* DATASET CONTENT:
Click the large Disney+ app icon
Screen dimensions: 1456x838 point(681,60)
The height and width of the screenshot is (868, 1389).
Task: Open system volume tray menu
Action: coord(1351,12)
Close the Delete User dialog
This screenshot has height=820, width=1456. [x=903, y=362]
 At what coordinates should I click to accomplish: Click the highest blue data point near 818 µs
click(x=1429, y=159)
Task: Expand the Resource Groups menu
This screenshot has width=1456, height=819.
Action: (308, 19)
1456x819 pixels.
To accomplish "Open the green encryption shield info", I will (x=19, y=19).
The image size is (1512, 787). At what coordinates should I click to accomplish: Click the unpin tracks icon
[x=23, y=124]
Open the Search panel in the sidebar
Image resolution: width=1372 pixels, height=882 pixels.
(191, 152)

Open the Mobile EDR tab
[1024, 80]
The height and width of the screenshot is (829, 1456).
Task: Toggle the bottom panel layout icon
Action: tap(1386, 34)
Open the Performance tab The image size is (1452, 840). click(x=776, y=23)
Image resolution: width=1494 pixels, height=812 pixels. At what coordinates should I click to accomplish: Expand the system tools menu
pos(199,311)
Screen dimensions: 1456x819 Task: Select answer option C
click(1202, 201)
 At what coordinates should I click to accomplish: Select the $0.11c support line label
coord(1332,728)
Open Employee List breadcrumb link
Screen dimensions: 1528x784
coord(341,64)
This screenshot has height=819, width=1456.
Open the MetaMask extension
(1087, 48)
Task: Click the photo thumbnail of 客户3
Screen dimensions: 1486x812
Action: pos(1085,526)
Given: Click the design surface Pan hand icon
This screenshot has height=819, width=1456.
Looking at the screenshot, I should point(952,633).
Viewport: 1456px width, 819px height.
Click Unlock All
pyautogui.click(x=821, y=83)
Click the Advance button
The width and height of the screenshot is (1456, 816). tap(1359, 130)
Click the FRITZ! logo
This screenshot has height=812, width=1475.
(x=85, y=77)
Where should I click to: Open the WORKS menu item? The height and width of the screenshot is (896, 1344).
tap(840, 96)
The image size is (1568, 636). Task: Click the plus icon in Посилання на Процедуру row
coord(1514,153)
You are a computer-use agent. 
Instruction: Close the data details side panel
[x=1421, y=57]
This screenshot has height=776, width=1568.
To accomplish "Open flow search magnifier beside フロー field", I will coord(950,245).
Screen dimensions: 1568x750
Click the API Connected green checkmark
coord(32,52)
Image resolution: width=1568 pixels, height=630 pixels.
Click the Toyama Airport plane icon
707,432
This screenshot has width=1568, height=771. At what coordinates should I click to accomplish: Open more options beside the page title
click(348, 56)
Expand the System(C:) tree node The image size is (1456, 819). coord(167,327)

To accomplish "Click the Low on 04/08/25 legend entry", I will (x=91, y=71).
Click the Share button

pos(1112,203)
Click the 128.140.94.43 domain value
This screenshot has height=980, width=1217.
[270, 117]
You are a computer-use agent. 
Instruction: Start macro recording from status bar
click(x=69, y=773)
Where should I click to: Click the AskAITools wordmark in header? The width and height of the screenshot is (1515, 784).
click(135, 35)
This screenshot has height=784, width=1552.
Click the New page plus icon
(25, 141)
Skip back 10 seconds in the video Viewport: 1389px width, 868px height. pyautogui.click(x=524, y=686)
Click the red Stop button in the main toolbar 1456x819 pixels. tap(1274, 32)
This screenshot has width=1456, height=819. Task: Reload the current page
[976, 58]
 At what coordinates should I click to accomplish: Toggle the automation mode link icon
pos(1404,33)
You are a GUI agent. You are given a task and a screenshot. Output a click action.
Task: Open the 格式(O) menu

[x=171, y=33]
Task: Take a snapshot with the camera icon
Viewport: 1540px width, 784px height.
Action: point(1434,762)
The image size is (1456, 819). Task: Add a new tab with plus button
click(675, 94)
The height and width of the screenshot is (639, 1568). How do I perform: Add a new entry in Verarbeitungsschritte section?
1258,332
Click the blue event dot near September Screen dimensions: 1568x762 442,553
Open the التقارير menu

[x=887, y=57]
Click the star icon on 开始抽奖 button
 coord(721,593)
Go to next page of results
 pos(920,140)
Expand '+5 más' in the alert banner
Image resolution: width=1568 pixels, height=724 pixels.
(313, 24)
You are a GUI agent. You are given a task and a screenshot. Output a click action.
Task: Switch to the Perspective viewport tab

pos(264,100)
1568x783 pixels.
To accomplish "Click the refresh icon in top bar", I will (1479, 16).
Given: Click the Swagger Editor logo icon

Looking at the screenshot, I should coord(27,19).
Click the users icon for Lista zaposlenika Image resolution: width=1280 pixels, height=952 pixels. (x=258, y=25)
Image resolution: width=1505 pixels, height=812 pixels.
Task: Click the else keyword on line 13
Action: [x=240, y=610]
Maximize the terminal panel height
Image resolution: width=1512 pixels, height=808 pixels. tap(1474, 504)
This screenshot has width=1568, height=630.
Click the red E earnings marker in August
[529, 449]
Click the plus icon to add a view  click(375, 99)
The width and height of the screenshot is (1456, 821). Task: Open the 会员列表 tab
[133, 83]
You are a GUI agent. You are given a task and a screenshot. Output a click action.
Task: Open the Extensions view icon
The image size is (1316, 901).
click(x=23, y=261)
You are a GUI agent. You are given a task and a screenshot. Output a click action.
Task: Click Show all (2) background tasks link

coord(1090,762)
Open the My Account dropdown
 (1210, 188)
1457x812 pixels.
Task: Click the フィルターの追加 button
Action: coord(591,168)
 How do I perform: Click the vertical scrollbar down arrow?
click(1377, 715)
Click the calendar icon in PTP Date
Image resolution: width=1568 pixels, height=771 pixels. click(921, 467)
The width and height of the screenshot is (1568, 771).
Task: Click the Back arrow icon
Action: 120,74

* WHAT IS BEING ASKED: Your answer should be one number: how many lines in the preceding listing hold "will".

* COMPLETED EXERCISE: 4